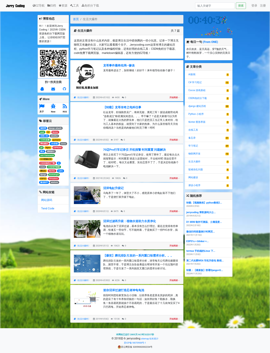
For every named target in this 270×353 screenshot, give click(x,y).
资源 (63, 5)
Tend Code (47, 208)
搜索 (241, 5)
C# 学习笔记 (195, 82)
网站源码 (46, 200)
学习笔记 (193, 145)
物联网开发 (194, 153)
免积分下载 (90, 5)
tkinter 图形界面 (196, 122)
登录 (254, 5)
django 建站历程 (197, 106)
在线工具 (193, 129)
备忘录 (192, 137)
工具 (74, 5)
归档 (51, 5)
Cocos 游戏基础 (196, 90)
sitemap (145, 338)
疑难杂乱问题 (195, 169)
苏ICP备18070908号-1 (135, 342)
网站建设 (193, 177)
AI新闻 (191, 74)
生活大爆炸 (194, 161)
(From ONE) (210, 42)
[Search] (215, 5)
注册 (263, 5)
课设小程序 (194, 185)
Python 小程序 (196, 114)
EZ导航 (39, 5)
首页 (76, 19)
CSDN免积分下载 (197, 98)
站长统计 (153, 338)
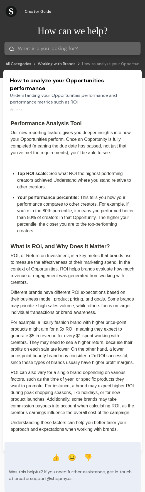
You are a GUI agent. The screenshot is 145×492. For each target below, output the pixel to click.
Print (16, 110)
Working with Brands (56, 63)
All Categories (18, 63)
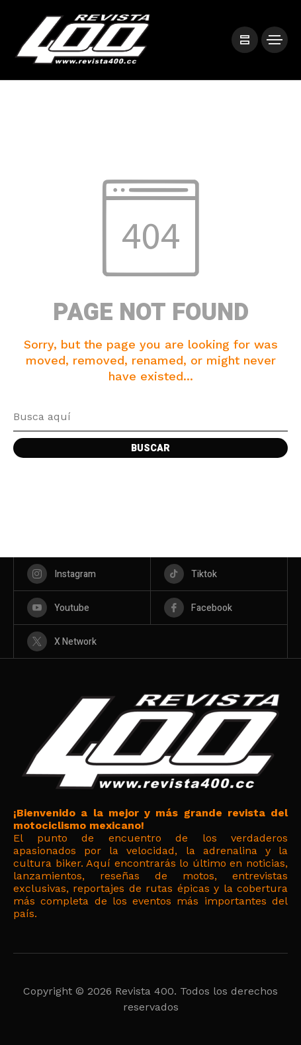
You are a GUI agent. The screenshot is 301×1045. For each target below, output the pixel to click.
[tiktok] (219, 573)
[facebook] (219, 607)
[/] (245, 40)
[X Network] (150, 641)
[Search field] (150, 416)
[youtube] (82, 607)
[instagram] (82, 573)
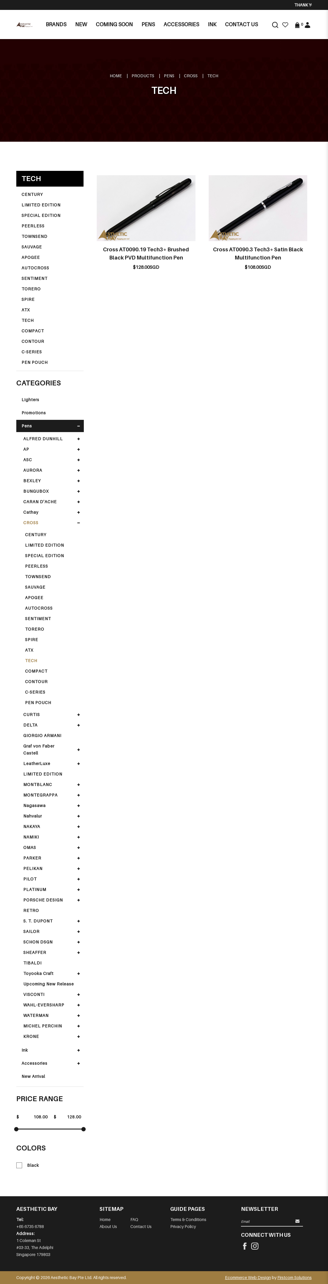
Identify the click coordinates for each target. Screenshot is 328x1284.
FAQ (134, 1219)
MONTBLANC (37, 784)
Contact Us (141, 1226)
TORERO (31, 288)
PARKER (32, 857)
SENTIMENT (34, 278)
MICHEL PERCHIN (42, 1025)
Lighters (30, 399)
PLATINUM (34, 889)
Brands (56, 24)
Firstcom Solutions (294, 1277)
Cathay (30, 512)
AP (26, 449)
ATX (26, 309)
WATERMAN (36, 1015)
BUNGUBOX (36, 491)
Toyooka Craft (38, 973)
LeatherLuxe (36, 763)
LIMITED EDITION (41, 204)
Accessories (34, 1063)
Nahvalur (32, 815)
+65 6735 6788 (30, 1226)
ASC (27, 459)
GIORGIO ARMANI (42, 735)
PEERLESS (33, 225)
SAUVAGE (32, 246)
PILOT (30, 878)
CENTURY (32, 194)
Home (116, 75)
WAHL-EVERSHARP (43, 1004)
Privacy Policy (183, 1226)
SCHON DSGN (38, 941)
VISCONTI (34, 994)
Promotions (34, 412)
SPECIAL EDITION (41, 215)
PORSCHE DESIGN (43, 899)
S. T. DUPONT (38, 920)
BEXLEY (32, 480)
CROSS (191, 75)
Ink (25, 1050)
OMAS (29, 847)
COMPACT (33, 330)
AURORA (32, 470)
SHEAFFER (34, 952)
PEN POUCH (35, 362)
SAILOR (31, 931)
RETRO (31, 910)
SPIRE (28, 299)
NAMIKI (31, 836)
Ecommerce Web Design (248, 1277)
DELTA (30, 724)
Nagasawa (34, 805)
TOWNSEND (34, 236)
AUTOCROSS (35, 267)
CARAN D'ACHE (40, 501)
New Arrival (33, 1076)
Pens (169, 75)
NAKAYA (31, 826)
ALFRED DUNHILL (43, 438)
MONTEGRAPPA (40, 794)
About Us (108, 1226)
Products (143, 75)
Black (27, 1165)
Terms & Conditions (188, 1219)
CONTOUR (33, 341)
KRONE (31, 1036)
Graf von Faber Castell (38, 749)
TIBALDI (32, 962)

***

* DIRECTIONS FOR THIS TASK
Write out every line of the data above as a JSON list of strings, one string per line, with blank lines and the pictures left out.

* OUTPUT FOR THIS TASK
[
  "For every named target in this 270×353 screenshot, give click(x,y).",
  "资源 (63, 5)",
  "Tend Code (47, 208)",
  "搜索 (241, 5)",
  "C# 学习笔记 (195, 82)",
  "网站源码 (46, 200)",
  "学习笔记 (193, 145)",
  "物联网开发 (194, 153)",
  "免积分下载 (90, 5)",
  "tkinter 图形界面 (196, 122)",
  "登录 (254, 5)",
  "django 建站历程 (197, 106)",
  "在线工具 (193, 129)",
  "备忘录 (192, 137)",
  "工具 (74, 5)",
  "归档 (51, 5)",
  "Cocos 游戏基础 (196, 90)",
  "sitemap (145, 338)",
  "疑难杂乱问题 (195, 169)",
  "苏ICP备18070908号-1 (135, 342)",
  "网站建设 (193, 177)",
  "AI新闻 (191, 74)",
  "生活大爆炸 (194, 161)",
  "(From ONE) (210, 42)",
  "[Search] (215, 5)",
  "注册 (263, 5)",
  "课设小程序 (194, 185)",
  "Python 小程序 (196, 114)",
  "EZ导航 (39, 5)",
  "首页 (76, 19)",
  "CSDN免积分下载 (197, 98)",
  "站长统计 (153, 338)",
  "You are a GUI agent. The screenshot is 145×492. For each target below, output the pixel to click.",
  "Print (16, 110)",
  "Working with Brands (56, 63)",
  "All Categories (18, 63)",
  "You are a GUI agent. The screenshot is 301×1045. For each target below, output the pixel to click.",
  "[tiktok] (219, 573)",
  "[facebook] (219, 607)",
  "[/] (245, 40)",
  "[X Network] (150, 641)",
  "[Search field] (150, 416)",
  "[youtube] (82, 607)",
  "[instagram] (82, 573)",
  "Identify the click coordinates for each target. Screenshot is 328x1284.",
  "FAQ (134, 1219)",
  "MONTBLANC (37, 784)",
  "Contact Us (141, 1226)",
  "TORERO (31, 288)",
  "PARKER (32, 857)",
  "SENTIMENT (34, 278)",
  "MICHEL PERCHIN (42, 1025)",
  "Lighters (30, 399)",
  "PLATINUM (34, 889)",
  "Brands (56, 24)",
  "Firstcom Solutions (294, 1277)",
  "Cathay (30, 512)",
  "AP (26, 449)",
  "ATX (26, 309)",
  "WATERMAN (36, 1015)",
  "BUNGUBOX (36, 491)",
  "Toyooka Craft (38, 973)",
  "LeatherLuxe (36, 763)",
  "LIMITED EDITION (41, 204)",
  "Accessories (34, 1063)",
  "Nahvalur (32, 815)",
  "+65 6735 6788 (30, 1226)",
  "ASC (27, 459)",
  "GIORGIO ARMANI (42, 735)",
  "PEERLESS (33, 225)",
  "SAUVAGE (32, 246)",
  "PILOT (30, 878)",
  "CENTURY (32, 194)",
  "Home (116, 75)",
  "WAHL-EVERSHARP (43, 1004)",
  "Privacy Policy (183, 1226)",
  "SCHON DSGN (38, 941)",
  "VISCONTI (34, 994)",
  "Promotions (34, 412)",
  "SPECIAL EDITION (41, 215)",
  "PORSCHE DESIGN (43, 899)",
  "S. T. DUPONT (38, 920)",
  "BEXLEY (32, 480)",
  "CROSS (191, 75)",
  "Ink (25, 1050)",
  "OMAS (29, 847)",
  "COMPACT (33, 330)",
  "AURORA (32, 470)",
  "SHEAFFER (34, 952)",
  "PEN POUCH (35, 362)",
  "SAILOR (31, 931)",
  "RETRO (31, 910)",
  "SPIRE (28, 299)",
  "NAMIKI (31, 836)",
  "Ecommerce Web Design (248, 1277)",
  "DELTA (30, 724)",
  "Nagasawa (34, 805)",
  "TOWNSEND (34, 236)",
  "AUTOCROSS (35, 267)",
  "CARAN D'ACHE (40, 501)",
  "New Arrival (33, 1076)",
  "Pens (169, 75)",
  "NAKAYA (31, 826)",
  "ALFRED DUNHILL (43, 438)",
  "MONTEGRAPPA (40, 794)",
  "About Us (108, 1226)",
  "Products (143, 75)",
  "Black (27, 1165)",
  "Terms & Conditions (188, 1219)",
  "CONTOUR (33, 341)",
  "KRONE (31, 1036)",
  "Graf von Faber Castell (38, 749)",
  "TIBALDI (32, 962)"
]